A woman from Penn Valley just called me to discuss our story on the financial crisis at Gottschalks in today's paper. She started off by apologizing for not knowing much about business, and then asked me if I recalled the scene in "It's a Wonderful Life" where Jimmy Stewart's character convinces some of the failing bank's customers to withdraw just what they need, instead of taking everything out.
The gist of this reader's argument was this: If lenders and others would back off a little, and reduce their demands, wouldn't companies like Gottschalks survive? And isn't that better than 60 or so empty storefronts?
In a sense, this woman has hit on a metaphor for entire economy at a time of recession. This is kind of simplistic, but hear me out: Lenders and other creditors routinely back off, and forgive portions of debts - but only if they believe it's in their interest to do so. This happens all the time in bankruptcy. A creditor will approve a partial repayment from a bankrupt company if it believes the alternative - shutdown and liquidation - would yield even less.

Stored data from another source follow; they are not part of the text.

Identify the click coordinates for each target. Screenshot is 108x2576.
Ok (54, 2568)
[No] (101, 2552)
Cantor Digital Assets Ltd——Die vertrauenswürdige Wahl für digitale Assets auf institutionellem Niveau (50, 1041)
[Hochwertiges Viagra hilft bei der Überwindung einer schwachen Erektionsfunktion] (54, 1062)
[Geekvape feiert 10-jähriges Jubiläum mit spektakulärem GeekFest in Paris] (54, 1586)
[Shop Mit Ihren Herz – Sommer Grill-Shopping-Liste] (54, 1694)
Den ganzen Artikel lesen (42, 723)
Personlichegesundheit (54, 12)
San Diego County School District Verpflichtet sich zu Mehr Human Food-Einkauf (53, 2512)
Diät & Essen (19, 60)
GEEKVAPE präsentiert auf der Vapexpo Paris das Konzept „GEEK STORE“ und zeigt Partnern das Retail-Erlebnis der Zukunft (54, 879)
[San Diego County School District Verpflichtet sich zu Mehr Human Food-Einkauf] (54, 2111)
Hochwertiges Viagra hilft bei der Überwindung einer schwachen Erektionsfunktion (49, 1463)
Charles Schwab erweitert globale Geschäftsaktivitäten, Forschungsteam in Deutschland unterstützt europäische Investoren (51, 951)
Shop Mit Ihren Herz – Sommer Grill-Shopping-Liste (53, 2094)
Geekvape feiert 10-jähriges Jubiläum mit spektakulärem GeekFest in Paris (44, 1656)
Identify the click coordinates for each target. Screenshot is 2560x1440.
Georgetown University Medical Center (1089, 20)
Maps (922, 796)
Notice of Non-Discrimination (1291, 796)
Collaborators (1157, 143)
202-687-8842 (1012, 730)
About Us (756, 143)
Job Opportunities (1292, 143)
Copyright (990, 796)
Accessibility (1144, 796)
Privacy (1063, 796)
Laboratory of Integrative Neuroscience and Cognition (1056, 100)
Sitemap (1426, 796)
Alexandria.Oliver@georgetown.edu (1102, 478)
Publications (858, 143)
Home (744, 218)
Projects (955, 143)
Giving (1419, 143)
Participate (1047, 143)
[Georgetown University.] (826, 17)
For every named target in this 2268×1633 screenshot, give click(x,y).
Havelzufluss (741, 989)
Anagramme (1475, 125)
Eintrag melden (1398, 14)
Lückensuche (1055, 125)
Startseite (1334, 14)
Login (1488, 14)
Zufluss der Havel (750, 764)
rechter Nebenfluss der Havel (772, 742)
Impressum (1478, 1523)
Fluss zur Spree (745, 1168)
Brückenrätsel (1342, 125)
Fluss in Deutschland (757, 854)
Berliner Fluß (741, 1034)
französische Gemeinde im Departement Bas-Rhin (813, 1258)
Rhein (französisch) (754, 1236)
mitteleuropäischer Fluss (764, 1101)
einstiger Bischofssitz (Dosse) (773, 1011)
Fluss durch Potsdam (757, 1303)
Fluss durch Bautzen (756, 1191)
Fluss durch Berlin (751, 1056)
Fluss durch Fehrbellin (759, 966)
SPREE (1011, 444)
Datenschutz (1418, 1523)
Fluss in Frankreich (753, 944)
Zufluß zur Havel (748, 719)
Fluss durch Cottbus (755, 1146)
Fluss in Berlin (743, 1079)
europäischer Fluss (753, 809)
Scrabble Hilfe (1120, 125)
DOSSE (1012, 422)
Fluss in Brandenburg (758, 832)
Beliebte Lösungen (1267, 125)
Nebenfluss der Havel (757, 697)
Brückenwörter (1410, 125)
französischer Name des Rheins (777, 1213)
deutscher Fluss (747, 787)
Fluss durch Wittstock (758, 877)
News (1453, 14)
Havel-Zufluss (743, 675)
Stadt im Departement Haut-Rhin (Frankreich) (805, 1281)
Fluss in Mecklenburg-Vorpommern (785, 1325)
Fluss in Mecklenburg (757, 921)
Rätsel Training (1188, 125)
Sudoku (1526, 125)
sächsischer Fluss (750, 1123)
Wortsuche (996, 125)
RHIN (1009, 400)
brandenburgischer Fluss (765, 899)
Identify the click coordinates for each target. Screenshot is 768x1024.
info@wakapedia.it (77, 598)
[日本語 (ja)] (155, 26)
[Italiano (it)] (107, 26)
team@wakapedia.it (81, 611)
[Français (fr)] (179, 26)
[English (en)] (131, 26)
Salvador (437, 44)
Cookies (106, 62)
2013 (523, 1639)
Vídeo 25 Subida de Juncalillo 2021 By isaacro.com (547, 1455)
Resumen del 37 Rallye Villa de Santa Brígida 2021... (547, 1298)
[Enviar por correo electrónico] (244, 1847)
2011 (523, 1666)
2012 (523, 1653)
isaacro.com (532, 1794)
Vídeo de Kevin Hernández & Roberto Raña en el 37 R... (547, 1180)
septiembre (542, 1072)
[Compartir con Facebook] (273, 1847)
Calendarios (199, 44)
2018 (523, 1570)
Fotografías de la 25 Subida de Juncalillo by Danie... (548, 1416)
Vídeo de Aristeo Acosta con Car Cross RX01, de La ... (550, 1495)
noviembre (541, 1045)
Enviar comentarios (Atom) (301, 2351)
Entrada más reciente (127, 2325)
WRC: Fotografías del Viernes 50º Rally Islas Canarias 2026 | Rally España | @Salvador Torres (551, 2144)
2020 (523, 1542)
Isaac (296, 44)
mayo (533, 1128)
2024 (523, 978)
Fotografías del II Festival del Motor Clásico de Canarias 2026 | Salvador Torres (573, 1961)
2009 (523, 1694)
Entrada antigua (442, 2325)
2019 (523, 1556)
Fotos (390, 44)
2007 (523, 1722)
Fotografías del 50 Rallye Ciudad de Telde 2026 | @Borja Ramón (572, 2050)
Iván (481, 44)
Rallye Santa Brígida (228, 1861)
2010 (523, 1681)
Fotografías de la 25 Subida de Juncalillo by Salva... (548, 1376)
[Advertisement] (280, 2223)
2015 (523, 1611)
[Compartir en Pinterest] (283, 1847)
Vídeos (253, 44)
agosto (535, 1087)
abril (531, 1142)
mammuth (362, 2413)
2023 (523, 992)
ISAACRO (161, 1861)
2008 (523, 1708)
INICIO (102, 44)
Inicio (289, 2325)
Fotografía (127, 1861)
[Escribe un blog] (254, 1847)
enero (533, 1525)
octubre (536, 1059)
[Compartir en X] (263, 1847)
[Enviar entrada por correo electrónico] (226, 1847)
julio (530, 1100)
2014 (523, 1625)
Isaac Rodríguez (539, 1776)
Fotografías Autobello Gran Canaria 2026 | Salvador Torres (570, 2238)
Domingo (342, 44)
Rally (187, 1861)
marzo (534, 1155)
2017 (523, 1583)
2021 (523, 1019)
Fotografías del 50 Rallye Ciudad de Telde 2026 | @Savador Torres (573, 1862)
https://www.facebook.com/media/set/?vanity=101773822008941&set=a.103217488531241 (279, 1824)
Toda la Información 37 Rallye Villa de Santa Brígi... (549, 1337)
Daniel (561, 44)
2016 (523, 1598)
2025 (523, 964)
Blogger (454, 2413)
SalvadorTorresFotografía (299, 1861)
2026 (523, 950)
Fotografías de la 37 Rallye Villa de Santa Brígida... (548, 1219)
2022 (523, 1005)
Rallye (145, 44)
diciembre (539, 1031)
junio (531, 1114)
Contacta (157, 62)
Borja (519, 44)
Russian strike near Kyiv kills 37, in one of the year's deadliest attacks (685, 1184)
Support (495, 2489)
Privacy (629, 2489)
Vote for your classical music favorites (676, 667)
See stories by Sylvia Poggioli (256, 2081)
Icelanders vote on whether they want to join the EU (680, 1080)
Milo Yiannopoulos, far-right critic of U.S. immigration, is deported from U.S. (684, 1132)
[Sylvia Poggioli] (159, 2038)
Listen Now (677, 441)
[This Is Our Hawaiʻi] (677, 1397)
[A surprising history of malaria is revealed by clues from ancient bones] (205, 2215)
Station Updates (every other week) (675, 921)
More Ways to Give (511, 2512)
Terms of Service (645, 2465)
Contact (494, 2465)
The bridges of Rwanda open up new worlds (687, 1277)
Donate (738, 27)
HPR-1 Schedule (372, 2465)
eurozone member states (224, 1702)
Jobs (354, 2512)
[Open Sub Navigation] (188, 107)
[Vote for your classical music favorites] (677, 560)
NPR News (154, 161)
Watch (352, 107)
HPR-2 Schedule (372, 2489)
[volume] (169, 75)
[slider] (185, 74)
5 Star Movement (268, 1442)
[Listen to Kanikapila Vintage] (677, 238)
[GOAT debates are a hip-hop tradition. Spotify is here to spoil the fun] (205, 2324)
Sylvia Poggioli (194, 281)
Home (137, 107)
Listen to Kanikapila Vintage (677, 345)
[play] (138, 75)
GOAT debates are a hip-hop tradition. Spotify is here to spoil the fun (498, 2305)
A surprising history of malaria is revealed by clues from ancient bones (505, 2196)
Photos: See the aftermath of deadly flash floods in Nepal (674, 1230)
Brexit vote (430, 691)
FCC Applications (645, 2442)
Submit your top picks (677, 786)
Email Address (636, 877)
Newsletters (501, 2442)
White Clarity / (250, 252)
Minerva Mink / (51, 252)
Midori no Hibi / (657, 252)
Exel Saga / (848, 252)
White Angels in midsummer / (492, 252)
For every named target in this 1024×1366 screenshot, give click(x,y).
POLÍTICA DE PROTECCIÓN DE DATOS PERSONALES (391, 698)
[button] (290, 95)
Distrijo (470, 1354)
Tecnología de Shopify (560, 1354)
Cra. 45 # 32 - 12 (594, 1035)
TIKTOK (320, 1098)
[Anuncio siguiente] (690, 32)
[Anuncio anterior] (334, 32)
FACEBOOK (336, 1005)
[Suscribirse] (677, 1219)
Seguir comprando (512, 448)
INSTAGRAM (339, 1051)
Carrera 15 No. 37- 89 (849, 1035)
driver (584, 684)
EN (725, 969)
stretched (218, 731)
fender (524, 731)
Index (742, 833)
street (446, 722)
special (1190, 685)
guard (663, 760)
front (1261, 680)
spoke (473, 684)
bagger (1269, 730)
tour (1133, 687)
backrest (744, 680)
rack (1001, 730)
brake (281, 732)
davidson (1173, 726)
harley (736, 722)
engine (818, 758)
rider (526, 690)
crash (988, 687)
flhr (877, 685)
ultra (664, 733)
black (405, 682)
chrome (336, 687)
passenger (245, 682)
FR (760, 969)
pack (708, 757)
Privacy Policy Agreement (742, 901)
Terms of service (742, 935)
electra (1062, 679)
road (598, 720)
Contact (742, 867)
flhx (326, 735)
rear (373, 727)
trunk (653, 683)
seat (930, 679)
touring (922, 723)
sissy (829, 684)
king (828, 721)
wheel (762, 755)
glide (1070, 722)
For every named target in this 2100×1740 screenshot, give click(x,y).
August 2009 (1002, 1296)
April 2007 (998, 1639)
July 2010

As for her second question: Isn't saving Gottschalks better than having empty storefronts? That's a little trickier. In a dynamic economy, failing companies give way to entrepreneurs with new (and presumably better) ideas. The buggy manufacturers were replaced by Henry Ford, etc. It's a little Darwinian, and it's no fun for the buggy manufacturers, but that's generally how our system works.
Of course, in this current economy, the Darwinian process can be especially ugly. Those empty storefronts would likely stay empty for a good long while. And that'd hurt everybody. So believe me, no one's rooting for Gottschalks to go under.